Objective =>
Please gather every line of the items below that contains the word "pixels", treating uppercase and lowercase letters as distinct.
==============================
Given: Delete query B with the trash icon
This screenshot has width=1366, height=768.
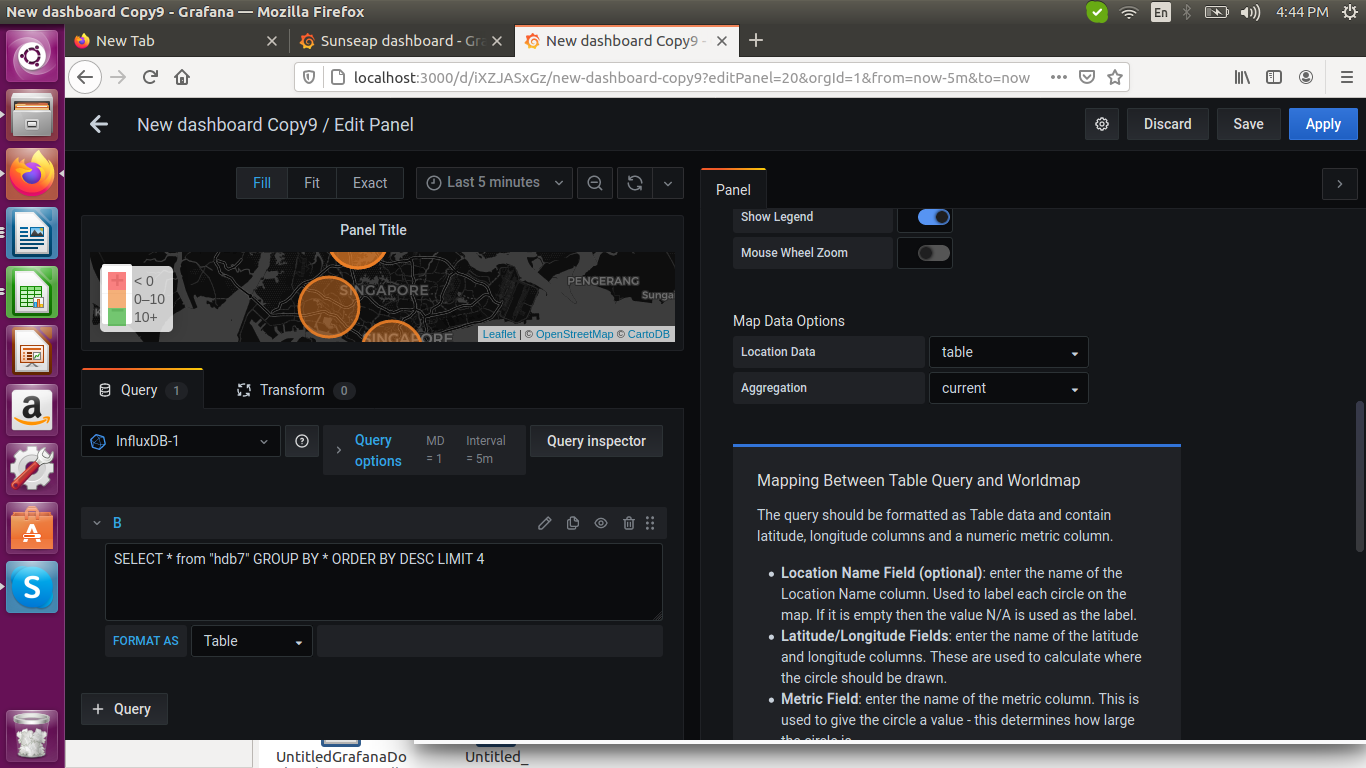Looking at the screenshot, I should 628,522.
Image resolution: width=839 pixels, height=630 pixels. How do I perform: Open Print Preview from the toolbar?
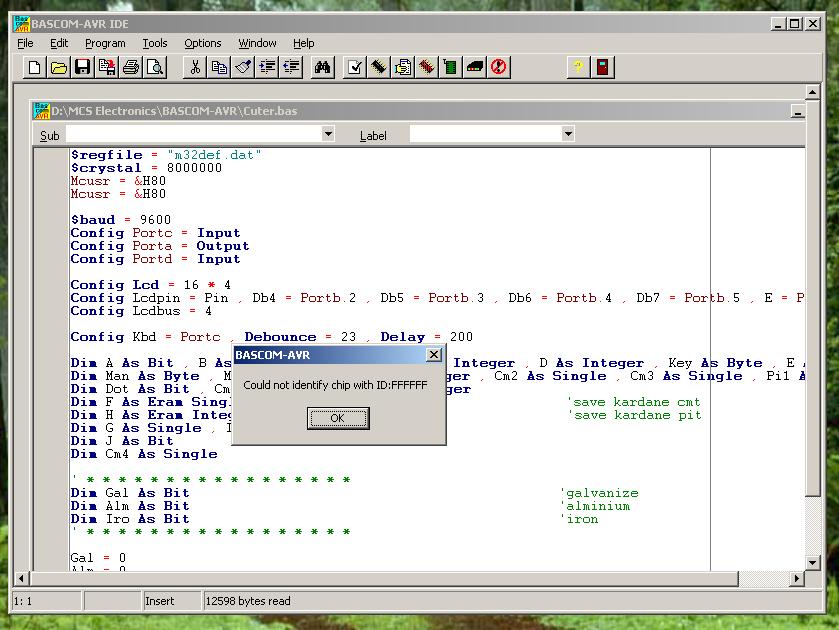click(155, 67)
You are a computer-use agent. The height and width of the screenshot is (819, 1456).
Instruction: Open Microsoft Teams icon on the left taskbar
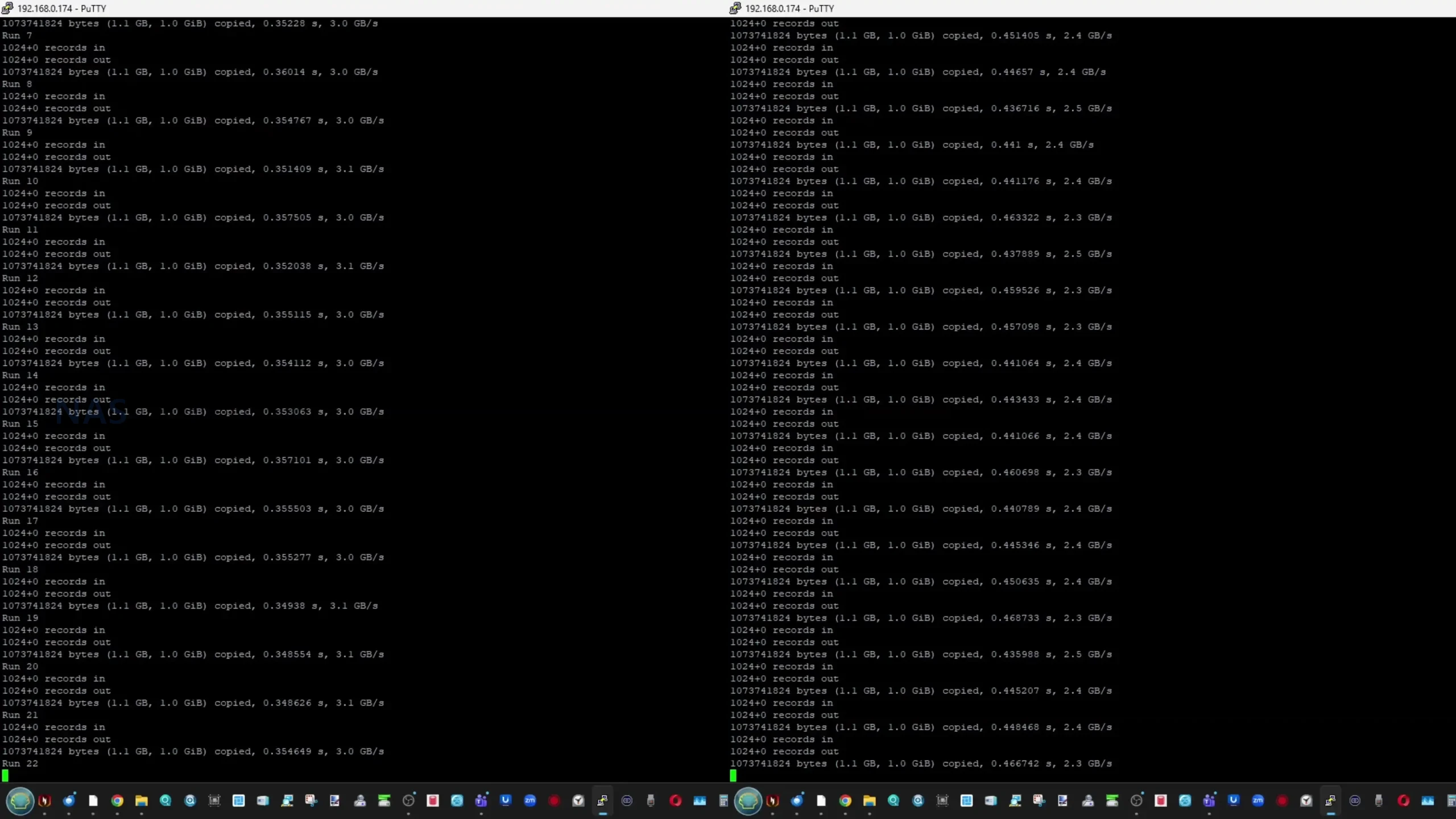pos(481,801)
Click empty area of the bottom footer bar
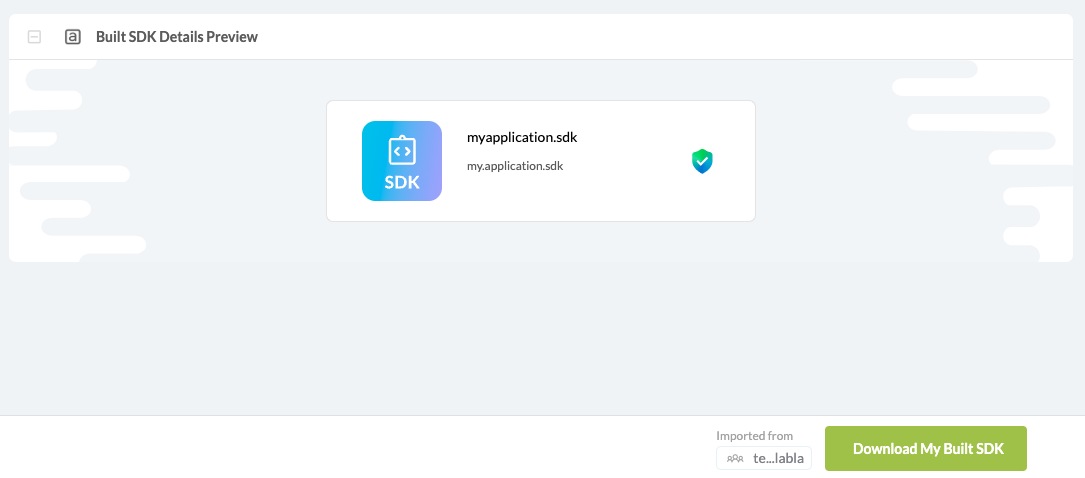This screenshot has height=478, width=1085. [350, 447]
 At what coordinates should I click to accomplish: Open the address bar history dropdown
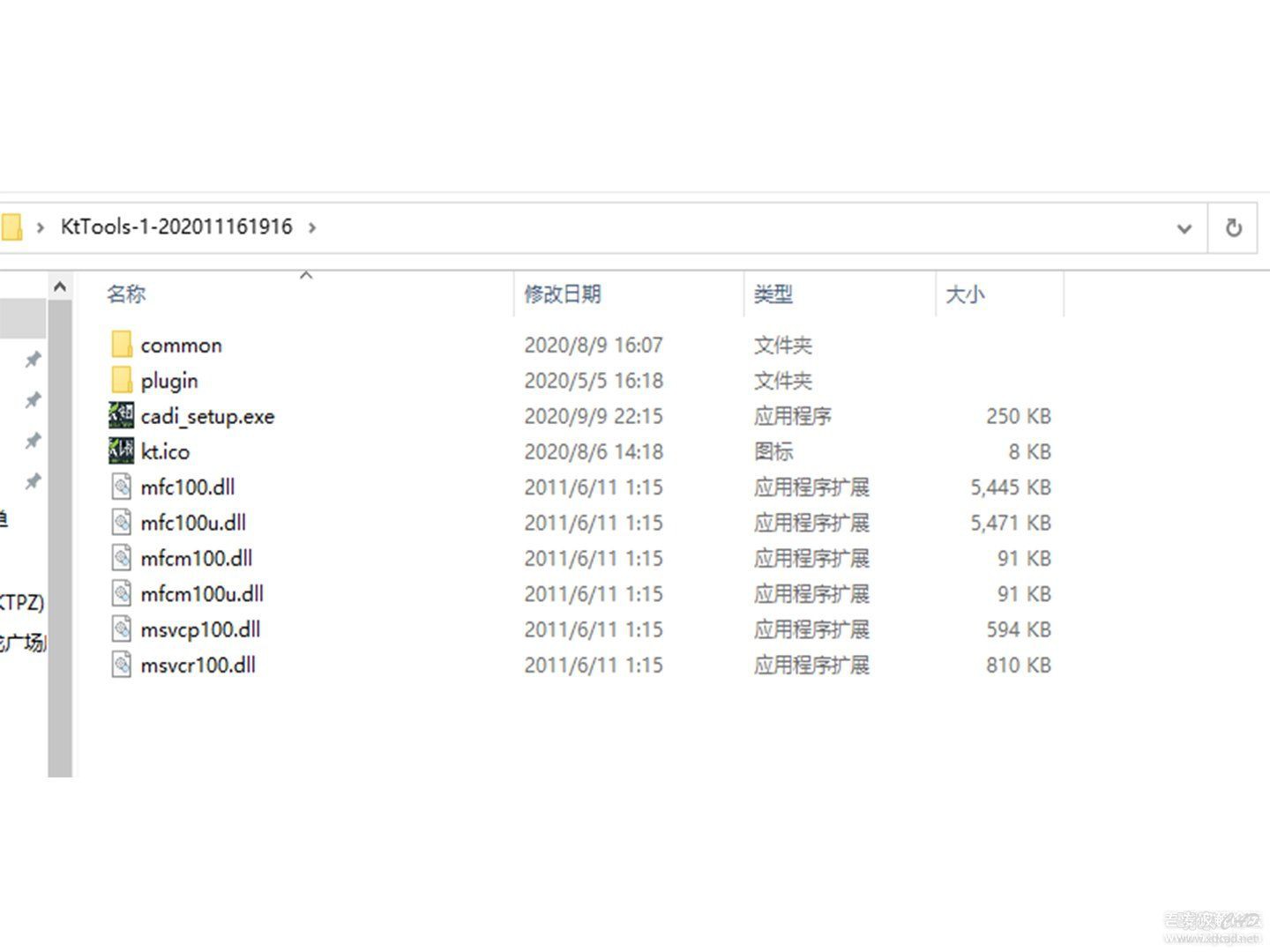tap(1184, 229)
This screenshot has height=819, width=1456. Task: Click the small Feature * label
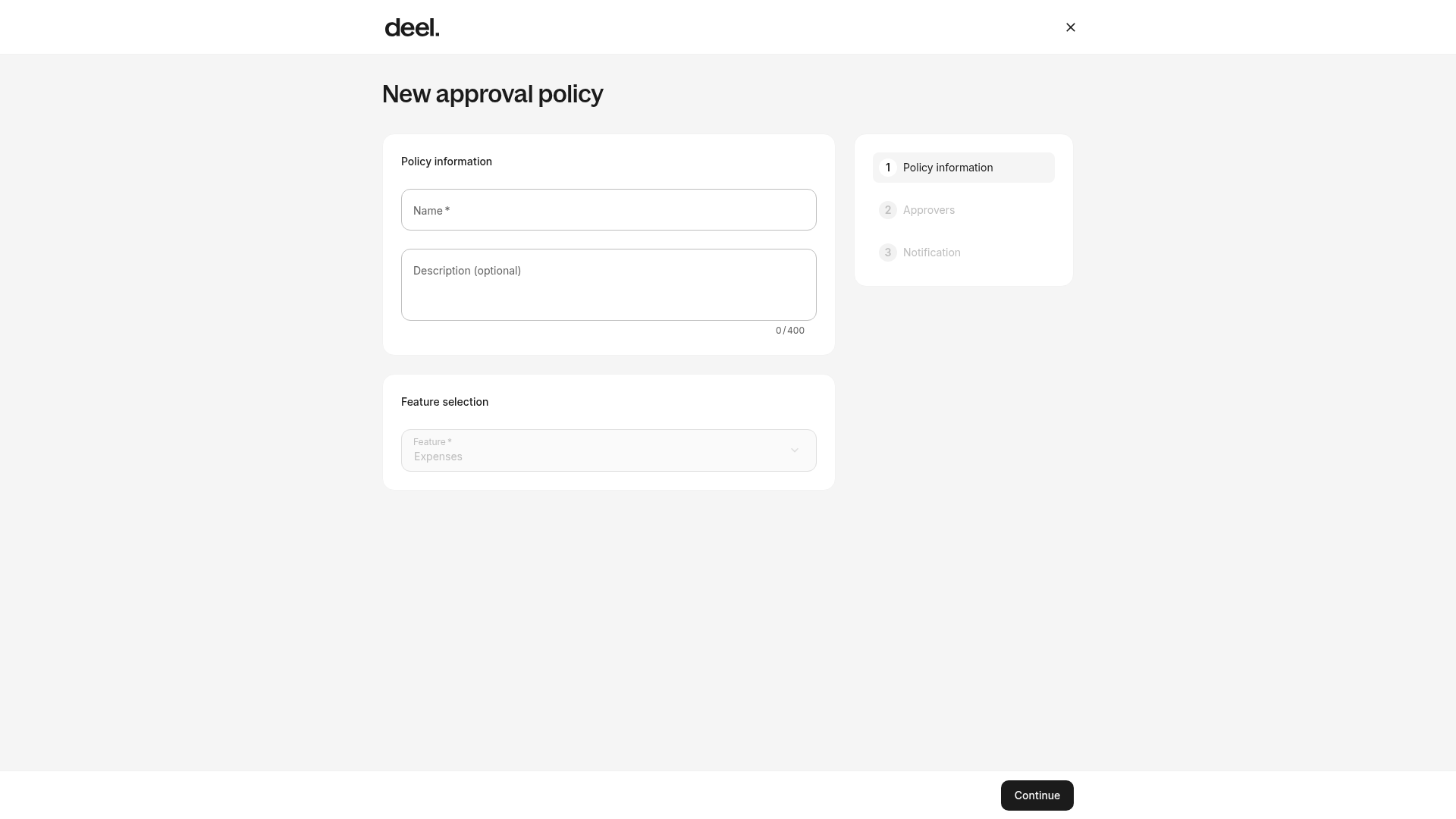tap(432, 442)
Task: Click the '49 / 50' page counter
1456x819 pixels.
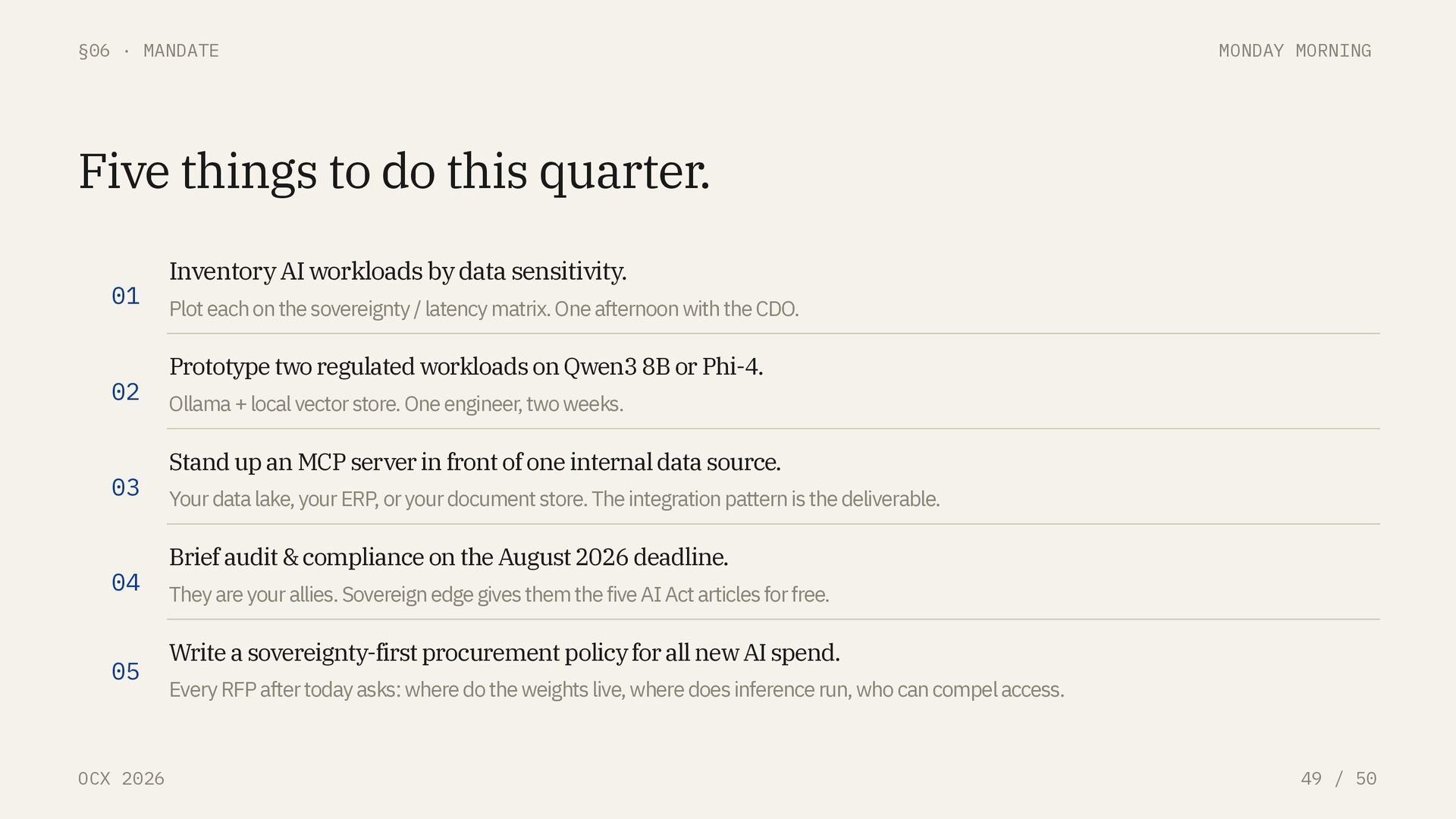Action: [x=1338, y=779]
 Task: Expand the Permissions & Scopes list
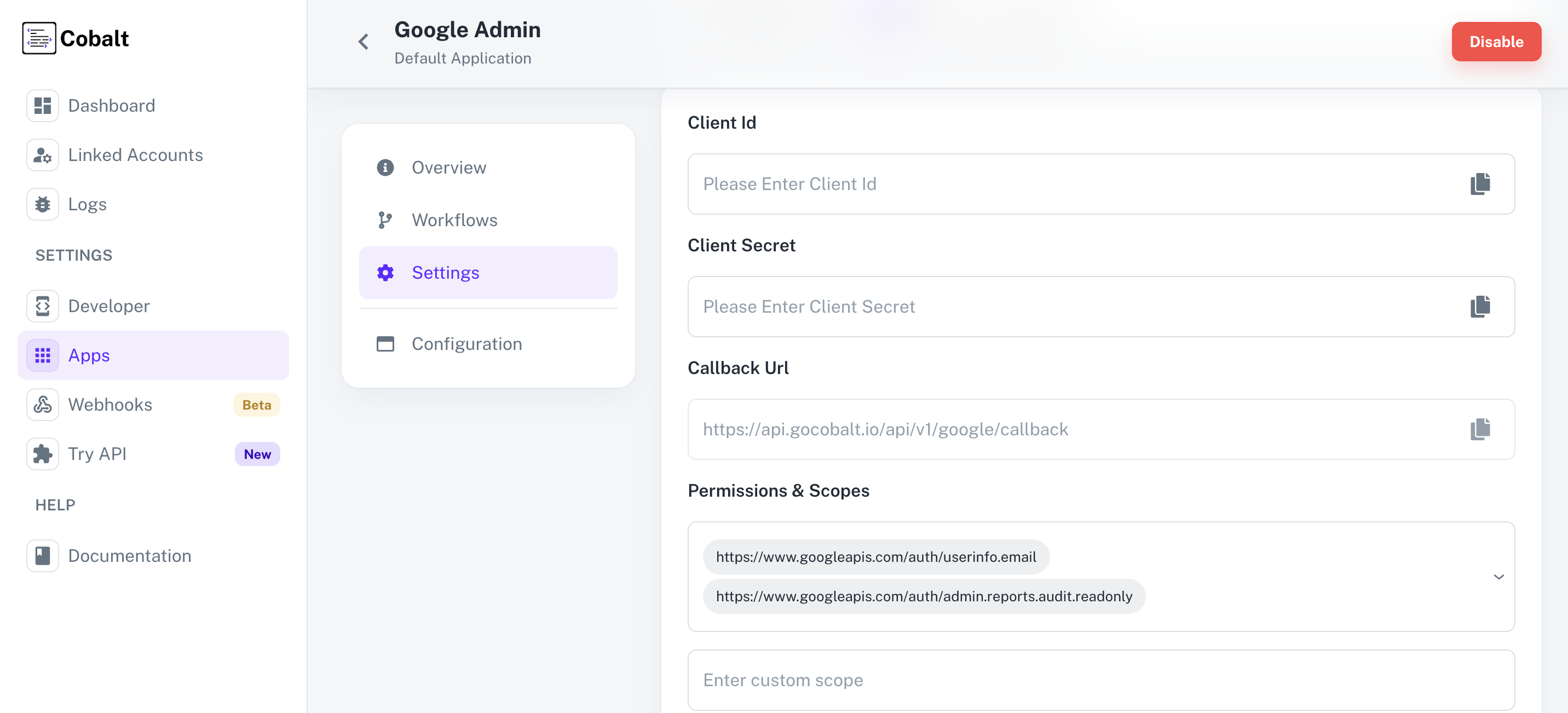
==============================
Completed exercise =>
Image resolution: width=839 pixels, height=630 pixels. How do I perform: Open Print Preview from the toolbar?
1456x819 pixels.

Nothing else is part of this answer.